WHAT THIS TASK INVOLVES> Reproduce every entry precisely as written.

ENTRIES SUPPLIED>
=-=-=

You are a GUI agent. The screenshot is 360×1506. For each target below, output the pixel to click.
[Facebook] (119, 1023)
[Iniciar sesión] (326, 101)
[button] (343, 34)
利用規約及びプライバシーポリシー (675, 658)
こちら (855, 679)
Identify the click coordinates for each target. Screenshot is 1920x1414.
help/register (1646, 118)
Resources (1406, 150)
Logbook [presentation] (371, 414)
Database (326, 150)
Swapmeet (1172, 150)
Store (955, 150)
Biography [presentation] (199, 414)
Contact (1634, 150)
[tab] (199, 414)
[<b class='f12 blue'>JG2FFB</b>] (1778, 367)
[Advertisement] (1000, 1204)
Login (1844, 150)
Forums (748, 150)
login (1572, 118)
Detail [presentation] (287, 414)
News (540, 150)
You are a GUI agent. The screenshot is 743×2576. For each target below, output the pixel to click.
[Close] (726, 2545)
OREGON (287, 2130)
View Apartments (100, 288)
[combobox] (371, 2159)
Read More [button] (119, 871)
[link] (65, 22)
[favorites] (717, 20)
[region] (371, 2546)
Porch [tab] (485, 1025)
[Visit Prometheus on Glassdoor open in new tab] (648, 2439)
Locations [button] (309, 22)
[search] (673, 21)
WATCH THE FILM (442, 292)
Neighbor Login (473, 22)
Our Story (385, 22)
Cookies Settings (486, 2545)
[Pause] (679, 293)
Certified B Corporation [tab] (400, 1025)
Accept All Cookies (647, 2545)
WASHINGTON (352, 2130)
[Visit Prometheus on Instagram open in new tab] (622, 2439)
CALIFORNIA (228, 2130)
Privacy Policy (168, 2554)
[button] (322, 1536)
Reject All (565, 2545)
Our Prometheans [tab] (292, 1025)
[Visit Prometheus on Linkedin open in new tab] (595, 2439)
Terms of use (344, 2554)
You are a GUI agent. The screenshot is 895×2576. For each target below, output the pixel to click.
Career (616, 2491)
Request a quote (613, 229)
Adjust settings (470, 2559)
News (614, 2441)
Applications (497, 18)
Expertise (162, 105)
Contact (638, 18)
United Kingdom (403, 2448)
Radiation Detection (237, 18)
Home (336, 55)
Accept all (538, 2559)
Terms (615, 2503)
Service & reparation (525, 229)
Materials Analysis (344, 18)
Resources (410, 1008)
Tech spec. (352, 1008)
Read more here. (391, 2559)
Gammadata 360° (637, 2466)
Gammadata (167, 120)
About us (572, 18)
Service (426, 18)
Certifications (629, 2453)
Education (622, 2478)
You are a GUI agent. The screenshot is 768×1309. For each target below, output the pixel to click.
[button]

=-=-=

RESPONSE TO THE EXERCISE>
You are a GUI agent. The screenshot is 360×1506. For each target below, output the pixel to click.
[Facebook] (119, 1023)
[Iniciar sesión] (326, 101)
[button] (343, 34)
利用規約及びプライバシーポリシー (675, 658)
こちら (855, 679)
Identify the click coordinates for each target. Screenshot is 1920x1414.
help/register (1646, 118)
Resources (1406, 150)
Logbook [presentation] (371, 414)
Database (326, 150)
Swapmeet (1172, 150)
Store (955, 150)
Biography [presentation] (199, 414)
Contact (1634, 150)
[tab] (199, 414)
[<b class='f12 blue'>JG2FFB</b>] (1778, 367)
[Advertisement] (1000, 1204)
Login (1844, 150)
Forums (748, 150)
login (1572, 118)
Detail [presentation] (287, 414)
News (540, 150)
You are a GUI agent. The screenshot is 743×2576. For each target below, output the pixel to click.
[Close] (726, 2545)
OREGON (287, 2130)
View Apartments (100, 288)
[combobox] (371, 2159)
Read More [button] (119, 871)
[link] (65, 22)
[favorites] (717, 20)
[region] (371, 2546)
Porch [tab] (485, 1025)
[Visit Prometheus on Glassdoor open in new tab] (648, 2439)
Locations [button] (309, 22)
[search] (673, 21)
WATCH THE FILM (442, 292)
Neighbor Login (473, 22)
Our Story (385, 22)
Cookies Settings (486, 2545)
[Pause] (679, 293)
Certified B Corporation [tab] (400, 1025)
Accept All Cookies (647, 2545)
WASHINGTON (352, 2130)
[Visit Prometheus on Instagram open in new tab] (622, 2439)
CALIFORNIA (228, 2130)
Privacy Policy (168, 2554)
[button] (322, 1536)
Reject All (565, 2545)
Our Prometheans [tab] (292, 1025)
[Visit Prometheus on Linkedin open in new tab] (595, 2439)
Terms of use (344, 2554)
You are a GUI agent. The screenshot is 895×2576. For each target below, output the pixel to click.
Career (616, 2491)
Request a quote (613, 229)
Adjust settings (470, 2559)
News (614, 2441)
Applications (497, 18)
Expertise (162, 105)
Contact (638, 18)
United Kingdom (403, 2448)
Radiation Detection (237, 18)
Home (336, 55)
Accept all (538, 2559)
Terms (615, 2503)
Service & reparation (525, 229)
Materials Analysis (344, 18)
Resources (410, 1008)
Tech spec. (352, 1008)
Read more here. (391, 2559)
Gammadata 360° (637, 2466)
Gammadata (167, 120)
About us (572, 18)
Service (426, 18)
Certifications (629, 2453)
Education (622, 2478)
You are a GUI agent. The screenshot is 768×1309. For each target below, output the pixel to click.
[button]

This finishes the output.